Blade brought the car to a halt in a little indentation at the top of a hill, and once the powerful engine had died the silence, complete and awesome, took over in all its majesty. ‘Come on.’ He had left his seat to move round the car and open her door and now almost pulled her from the interior, his face expressionless. ‘Let’s walk.’
She had expected him to begin the interrogation at once, but instead he seemed wrapped in some dark silence of his own, walking by her side but careful not to touch her until they came to a flank in the great fell where a tiny narrow stream splashed its way over hard grey rock, the water crystal-clear and icy cold. He took her hand to help her across the gully and the contact seemed to trigger his voice. ‘Cards on the table, Amy.’ His voice was hard and cold and she shivered against its severity. ‘It’s truth time. And don’t forget—’ he smiled slowly ‘—there’s just you and me and miles of moorland.’
‘Are you threatening me, Blade?’ she asked, with far more composure than she felt inside. ‘Because if so—’
‘If so, I get my hand smacked?’ he asked with mocking contempt. ‘But don’t worry anyway, sweetheart, I’m not threatening to hurt you. Merely—’ he paused contemplatively ‘—merely offering to fulfil my marital obligations.’
And as she took a step backwards, her eyes wide with shock, he laughed very softly and the sound was more chilling than any uncontrolled rage.
CHAPTER FOUR
AS she stared at this man she had promised to love, honour and obey for the rest of her life, Amy was vitally conscious of two quite unconnected facts. One was that there was something immensely threatening in the very blankness of the jet-black abyss of his eyes, and the other was a low-moving shadow sweeping across the rolling grassland even as the sunlight followed close on its tracks.
‘How long did you think it would be bef
ore I found you?’ Blade asked softly after a full minute had passed. ‘You obviously expected me to try?’
‘Not really.’ She looked at him warily but the hard face was expressionless now, his eyes veiled. ‘I didn’t know what you would do.’
‘I’ve checked on the validity of John’s injury,’ he continued in the same soft voice that was infinitely disturbing. ‘And it appears it’s genuine.’
‘You’ve done what?’ She forgot to be cautious as the shrillness of her voice caused the black eyes to narrow into slits. ‘How could you? As if anyone would make up a story like that!’
‘But it’s amazing what people will do, sweetheart.’ He eyed her coldly. ‘You of all people should know that.’ He turned from her, his hard features in profile as he gazed across the grassland. ‘I was hoping it was a lie,’ he said after a few moments. ‘But beating him to a pulp is an indulgence that obviously is denied me. I’ll just have to get my satisfaction in another way, won’t I?’ He didn’t look at her as he spoke and in spite of the warm sunlight she shivered helplessly.
‘Please don’t be like this, Blade—’
He cut off her voice by starting to walk, his back straight and stiff and his body taut. ‘Come on, keep moving. I’m less likely to do something I’ll regret that way.’
‘Blade, please wait.’ She couldn’t bear this coldness, the veiled threats. This wasn’t the Blade she knew. Somehow she had to say something, do something, to defuse his rage. ‘I’m sorry …’ As she reached his side her voice died at the blackness of his profile.

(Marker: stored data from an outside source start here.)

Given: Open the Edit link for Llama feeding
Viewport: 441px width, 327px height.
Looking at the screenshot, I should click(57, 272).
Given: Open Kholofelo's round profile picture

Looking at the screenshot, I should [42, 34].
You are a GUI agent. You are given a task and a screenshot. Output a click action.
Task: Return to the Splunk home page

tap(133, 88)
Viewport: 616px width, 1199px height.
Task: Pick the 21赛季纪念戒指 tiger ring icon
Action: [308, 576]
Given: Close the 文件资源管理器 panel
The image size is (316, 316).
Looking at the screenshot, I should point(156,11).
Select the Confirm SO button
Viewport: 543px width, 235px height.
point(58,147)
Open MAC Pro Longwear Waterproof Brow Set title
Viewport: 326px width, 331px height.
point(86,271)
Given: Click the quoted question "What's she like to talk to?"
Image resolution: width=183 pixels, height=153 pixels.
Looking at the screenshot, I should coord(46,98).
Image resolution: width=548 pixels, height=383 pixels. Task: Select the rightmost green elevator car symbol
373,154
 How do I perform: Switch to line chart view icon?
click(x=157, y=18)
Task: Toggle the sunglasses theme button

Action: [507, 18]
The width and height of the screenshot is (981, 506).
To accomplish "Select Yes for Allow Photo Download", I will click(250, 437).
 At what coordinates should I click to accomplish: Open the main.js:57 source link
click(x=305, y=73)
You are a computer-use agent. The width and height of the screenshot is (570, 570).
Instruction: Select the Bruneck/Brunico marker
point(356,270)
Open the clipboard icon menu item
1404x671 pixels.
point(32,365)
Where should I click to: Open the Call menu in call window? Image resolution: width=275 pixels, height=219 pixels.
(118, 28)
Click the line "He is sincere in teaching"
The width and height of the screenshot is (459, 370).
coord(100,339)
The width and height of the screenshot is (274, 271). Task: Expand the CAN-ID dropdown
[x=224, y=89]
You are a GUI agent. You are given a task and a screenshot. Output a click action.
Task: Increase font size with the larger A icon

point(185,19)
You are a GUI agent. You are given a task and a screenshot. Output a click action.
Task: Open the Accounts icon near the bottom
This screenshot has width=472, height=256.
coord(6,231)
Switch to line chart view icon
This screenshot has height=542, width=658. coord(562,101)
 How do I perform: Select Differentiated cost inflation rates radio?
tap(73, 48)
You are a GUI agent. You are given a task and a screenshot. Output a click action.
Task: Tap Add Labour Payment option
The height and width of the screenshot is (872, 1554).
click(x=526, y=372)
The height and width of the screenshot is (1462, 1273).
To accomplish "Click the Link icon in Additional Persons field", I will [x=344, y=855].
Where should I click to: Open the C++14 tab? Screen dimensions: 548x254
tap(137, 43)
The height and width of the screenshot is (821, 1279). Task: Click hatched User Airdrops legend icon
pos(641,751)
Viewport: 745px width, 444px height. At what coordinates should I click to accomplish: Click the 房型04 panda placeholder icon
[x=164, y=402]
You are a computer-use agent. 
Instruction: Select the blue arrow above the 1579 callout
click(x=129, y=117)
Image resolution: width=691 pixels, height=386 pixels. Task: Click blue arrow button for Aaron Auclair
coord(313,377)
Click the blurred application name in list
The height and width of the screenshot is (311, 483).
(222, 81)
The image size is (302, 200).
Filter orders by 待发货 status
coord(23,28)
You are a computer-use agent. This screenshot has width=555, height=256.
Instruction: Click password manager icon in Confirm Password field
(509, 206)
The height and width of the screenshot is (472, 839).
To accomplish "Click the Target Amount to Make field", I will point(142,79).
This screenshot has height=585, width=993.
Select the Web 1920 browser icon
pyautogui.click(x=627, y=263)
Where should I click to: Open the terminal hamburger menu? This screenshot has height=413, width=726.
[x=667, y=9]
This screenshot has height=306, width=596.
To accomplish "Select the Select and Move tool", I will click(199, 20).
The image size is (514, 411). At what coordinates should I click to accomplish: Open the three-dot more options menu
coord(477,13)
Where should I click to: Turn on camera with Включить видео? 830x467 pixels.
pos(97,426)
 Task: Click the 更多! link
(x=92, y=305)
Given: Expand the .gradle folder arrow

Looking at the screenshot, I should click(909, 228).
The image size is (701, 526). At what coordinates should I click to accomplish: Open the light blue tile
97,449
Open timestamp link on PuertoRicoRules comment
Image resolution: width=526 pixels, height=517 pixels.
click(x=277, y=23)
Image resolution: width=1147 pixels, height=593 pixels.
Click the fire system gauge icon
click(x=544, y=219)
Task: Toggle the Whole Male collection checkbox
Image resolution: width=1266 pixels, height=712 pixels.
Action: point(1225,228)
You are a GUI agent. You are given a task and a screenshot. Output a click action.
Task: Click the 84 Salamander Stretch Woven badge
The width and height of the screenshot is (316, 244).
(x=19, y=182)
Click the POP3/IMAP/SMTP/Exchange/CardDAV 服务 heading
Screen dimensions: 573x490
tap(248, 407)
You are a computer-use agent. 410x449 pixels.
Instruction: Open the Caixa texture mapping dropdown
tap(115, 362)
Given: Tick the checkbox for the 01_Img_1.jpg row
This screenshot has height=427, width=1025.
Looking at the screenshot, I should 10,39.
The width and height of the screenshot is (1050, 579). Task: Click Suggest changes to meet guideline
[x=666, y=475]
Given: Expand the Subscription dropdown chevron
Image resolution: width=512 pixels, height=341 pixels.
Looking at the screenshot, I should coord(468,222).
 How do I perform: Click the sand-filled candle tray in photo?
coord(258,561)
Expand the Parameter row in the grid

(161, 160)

‘Do you know what I’ve been through imagining you with him, Amy? Do you? Do you?’ He swung round for one split second and the ferocity in his face brought her heart into her mouth. ‘I’ve been to hell and back a hundred times a day, day in, day out, and all you can say is sorry!’ He laughed harshly. ‘But those pictures in my mind burnt all the feeling I had for you into ashes …’ As his voice cracked, her hand made an involuntary movement towards him but he had turned away again, the big body rigid and stiff. ‘I realised after a time that I don’t know you, Amy. I never did,’ he said coldly after an endless moment when she felt incapable of speech. What was there to say? She couldn’t explain, justify her actions. He had a right to hate her after all but, oh, did it have to hurt so much? And it wasn’t her fault, she thought painfully, it wasn’t.